**DATASET:**
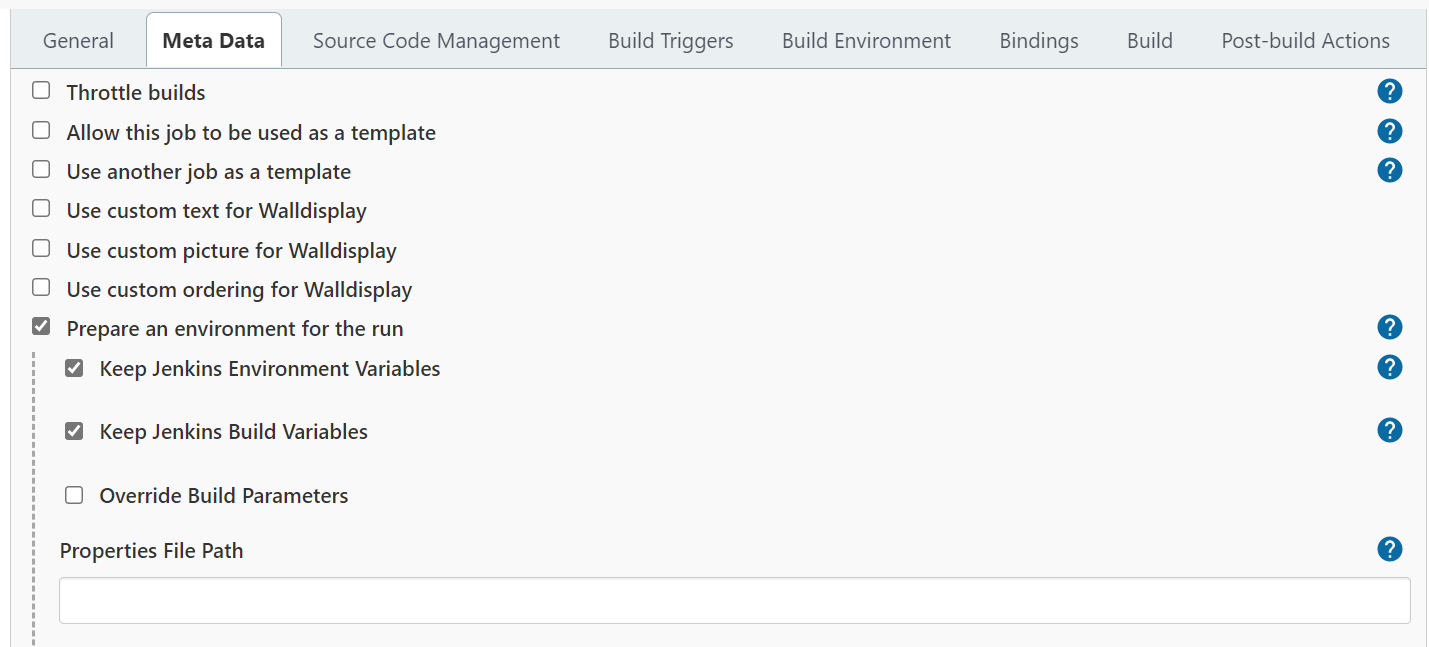Open help for Keep Jenkins Environment Variables
Screen dimensions: 1429x647
1389,367
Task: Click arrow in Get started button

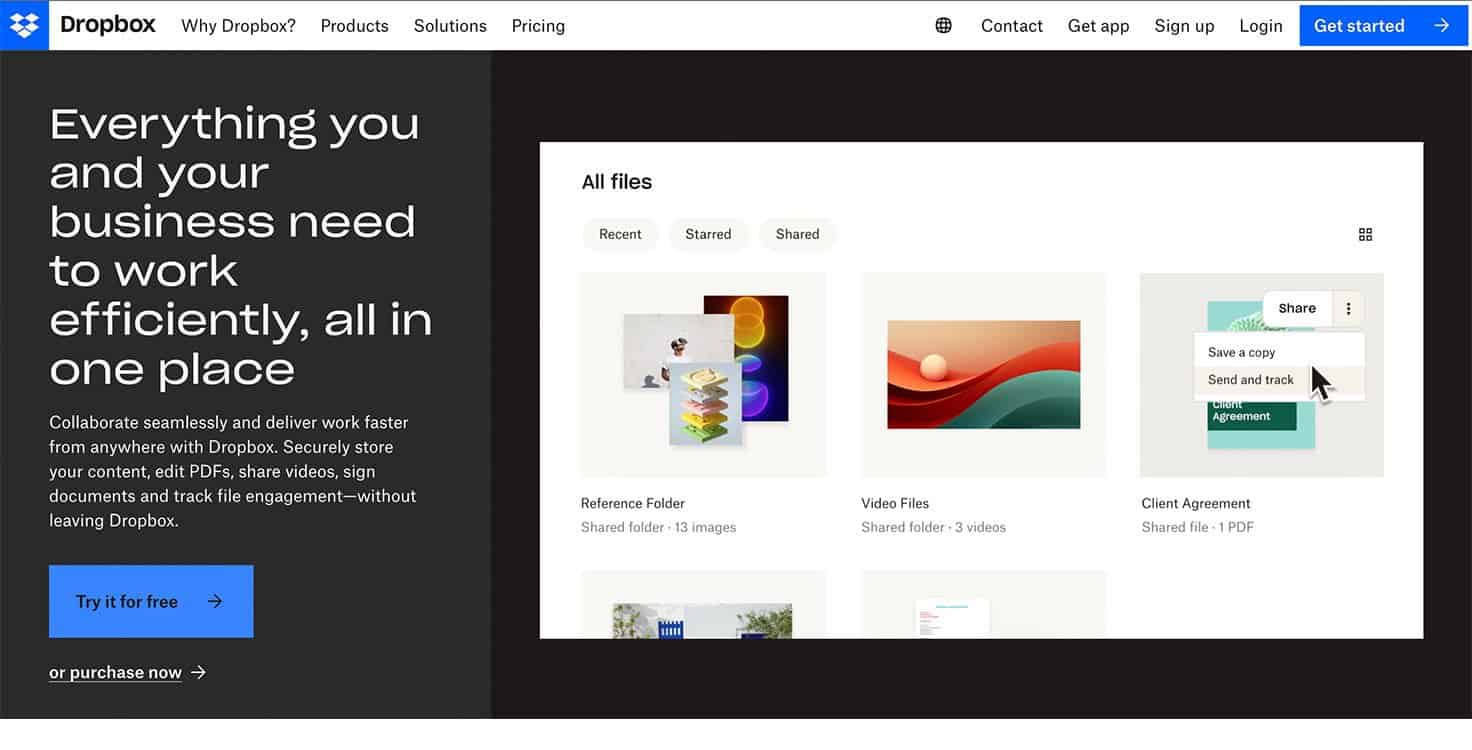Action: pos(1441,26)
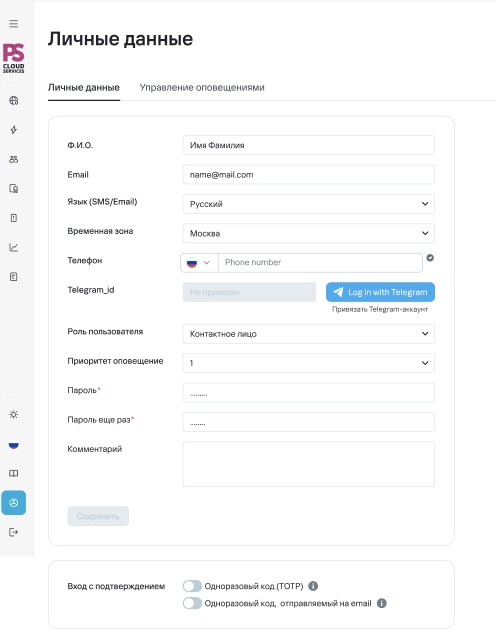Open the Роль пользователя dropdown

(308, 334)
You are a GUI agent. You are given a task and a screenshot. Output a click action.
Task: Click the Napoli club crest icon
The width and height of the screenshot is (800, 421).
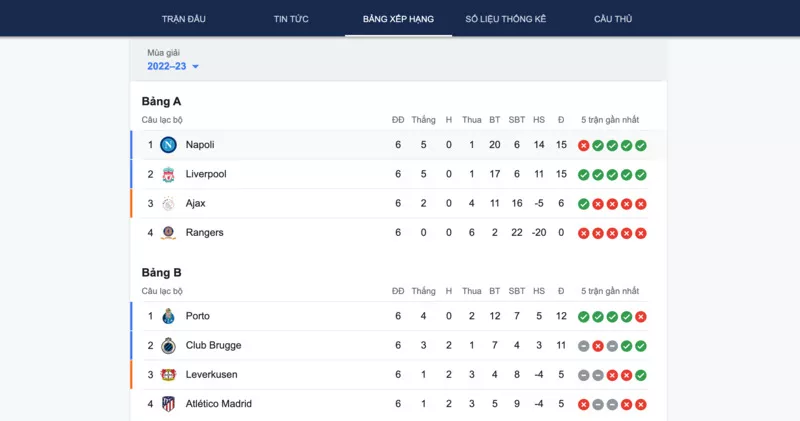coord(168,145)
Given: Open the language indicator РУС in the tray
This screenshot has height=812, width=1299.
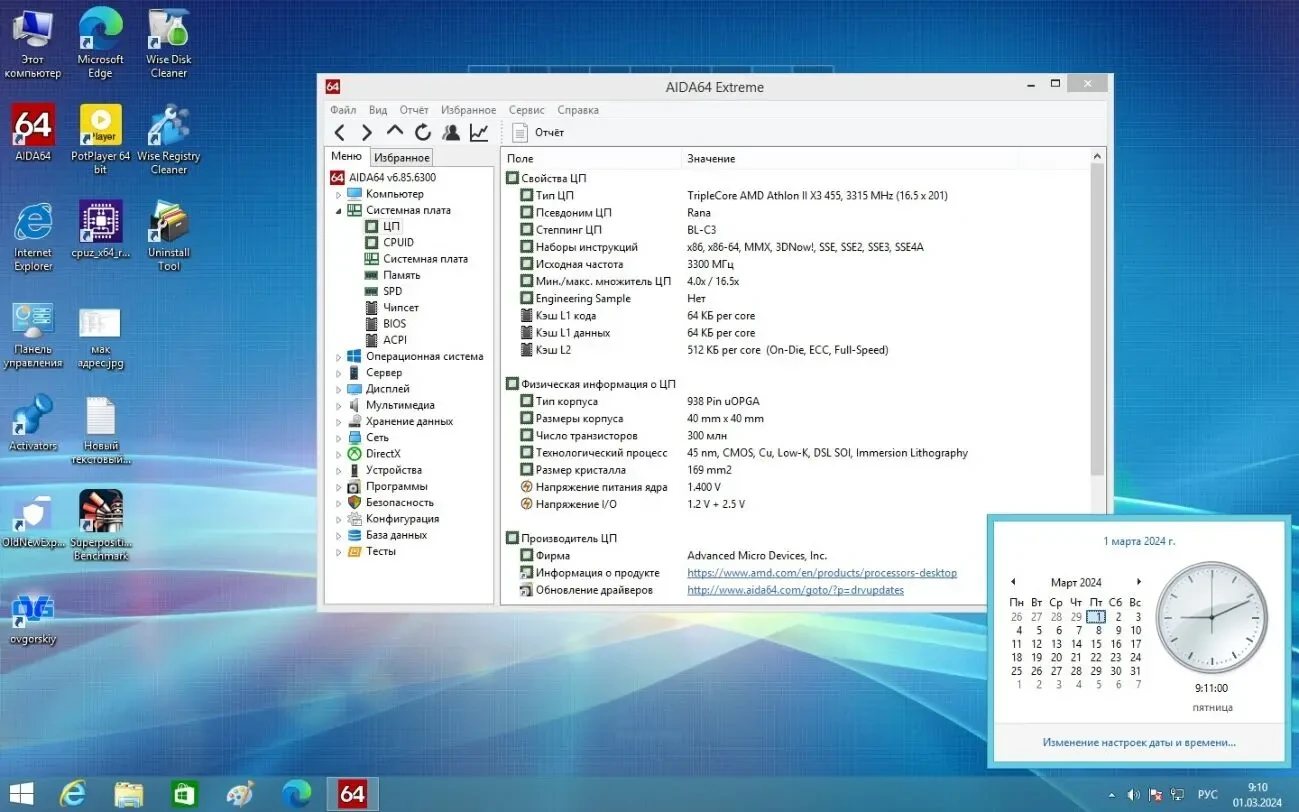Looking at the screenshot, I should point(1207,793).
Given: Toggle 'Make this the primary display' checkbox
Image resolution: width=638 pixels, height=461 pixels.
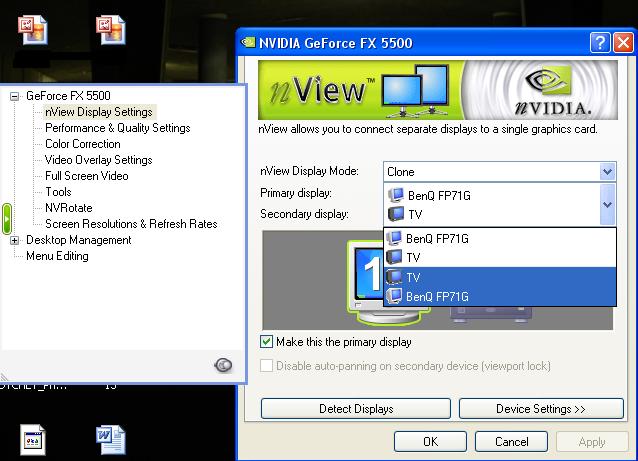Looking at the screenshot, I should (267, 342).
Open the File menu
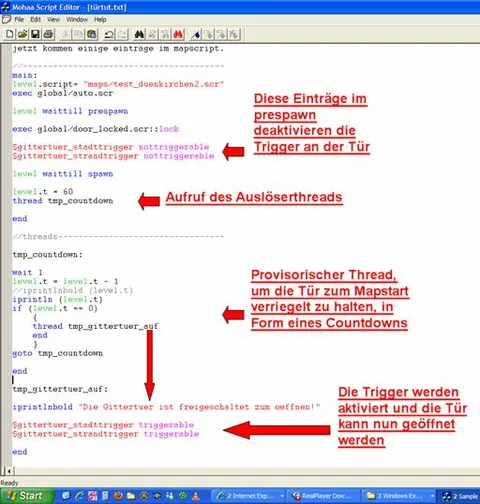The width and height of the screenshot is (480, 504). pos(19,20)
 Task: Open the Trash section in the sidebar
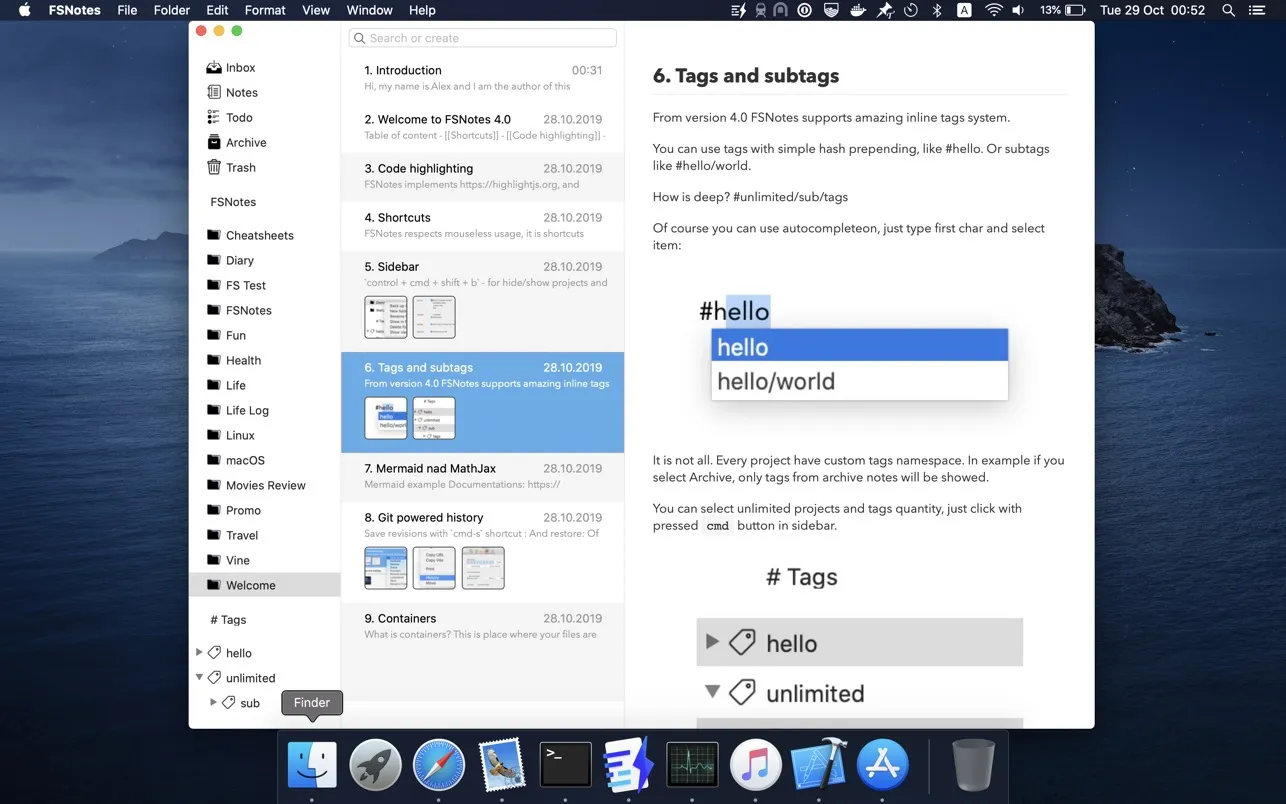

**GOAL OF THE EXERCISE:** Your task is to retype the lines running from the one that contains "This screenshot has height=812, width=1299." through the end of the records, and nothing else. Pictures are not part of the copy.

**TASK SOLUTION:**
This screenshot has height=812, width=1299.
Looking at the screenshot, I should point(1207,793).
Given: Toggle 'Make this the primary display' checkbox
Image resolution: width=638 pixels, height=461 pixels.
Looking at the screenshot, I should (267, 342).
Open the File menu
The width and height of the screenshot is (480, 504). pos(19,20)
 Task: Open the Trash section in the sidebar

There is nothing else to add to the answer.